Required task – Please copy the listing below line for line, changing nothing.

Dataset records:
--------------------

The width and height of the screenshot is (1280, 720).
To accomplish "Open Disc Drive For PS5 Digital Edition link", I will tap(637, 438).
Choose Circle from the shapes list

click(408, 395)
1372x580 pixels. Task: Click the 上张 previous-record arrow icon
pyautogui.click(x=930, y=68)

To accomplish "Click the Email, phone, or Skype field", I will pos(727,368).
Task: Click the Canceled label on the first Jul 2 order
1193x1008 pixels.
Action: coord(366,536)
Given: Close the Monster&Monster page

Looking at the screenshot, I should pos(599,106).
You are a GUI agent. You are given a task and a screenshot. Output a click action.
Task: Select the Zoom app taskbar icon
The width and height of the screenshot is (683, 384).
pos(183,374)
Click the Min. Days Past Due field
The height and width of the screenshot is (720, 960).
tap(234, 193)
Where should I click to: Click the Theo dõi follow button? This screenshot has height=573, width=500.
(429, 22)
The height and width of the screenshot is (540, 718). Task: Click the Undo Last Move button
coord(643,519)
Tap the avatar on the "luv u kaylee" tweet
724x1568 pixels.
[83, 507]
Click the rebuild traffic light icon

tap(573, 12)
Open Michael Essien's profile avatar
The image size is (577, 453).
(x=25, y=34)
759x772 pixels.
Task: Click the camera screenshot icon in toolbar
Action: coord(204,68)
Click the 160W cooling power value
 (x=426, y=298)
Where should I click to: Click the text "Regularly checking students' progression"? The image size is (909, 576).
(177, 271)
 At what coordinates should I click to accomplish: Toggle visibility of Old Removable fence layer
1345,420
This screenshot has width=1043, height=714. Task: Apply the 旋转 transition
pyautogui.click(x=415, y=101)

--------------------

Solution for this task –
The width and height of the screenshot is (1280, 720).
To accomplish "Open Disc Drive For PS5 Digital Edition link", I will tap(637, 438).
Choose Circle from the shapes list

click(408, 395)
1372x580 pixels. Task: Click the 上张 previous-record arrow icon
pyautogui.click(x=930, y=68)

To accomplish "Click the Email, phone, or Skype field", I will pos(727,368).
Task: Click the Canceled label on the first Jul 2 order
1193x1008 pixels.
Action: coord(366,536)
Given: Close the Monster&Monster page

Looking at the screenshot, I should pos(599,106).
You are a GUI agent. You are given a task and a screenshot. Output a click action.
Task: Select the Zoom app taskbar icon
The width and height of the screenshot is (683, 384).
pos(183,374)
Click the Min. Days Past Due field
The height and width of the screenshot is (720, 960).
tap(234, 193)
Where should I click to: Click the Theo dõi follow button? This screenshot has height=573, width=500.
(429, 22)
The height and width of the screenshot is (540, 718). Task: Click the Undo Last Move button
coord(643,519)
Tap the avatar on the "luv u kaylee" tweet
724x1568 pixels.
[83, 507]
Click the rebuild traffic light icon

tap(573, 12)
Open Michael Essien's profile avatar
The image size is (577, 453).
(x=25, y=34)
759x772 pixels.
Task: Click the camera screenshot icon in toolbar
Action: coord(204,68)
Click the 160W cooling power value
 (x=426, y=298)
Where should I click to: Click the text "Regularly checking students' progression"? The image size is (909, 576).
(177, 271)
 At what coordinates should I click to accomplish: Toggle visibility of Old Removable fence layer
1345,420
This screenshot has width=1043, height=714. Task: Apply the 旋转 transition
pyautogui.click(x=415, y=101)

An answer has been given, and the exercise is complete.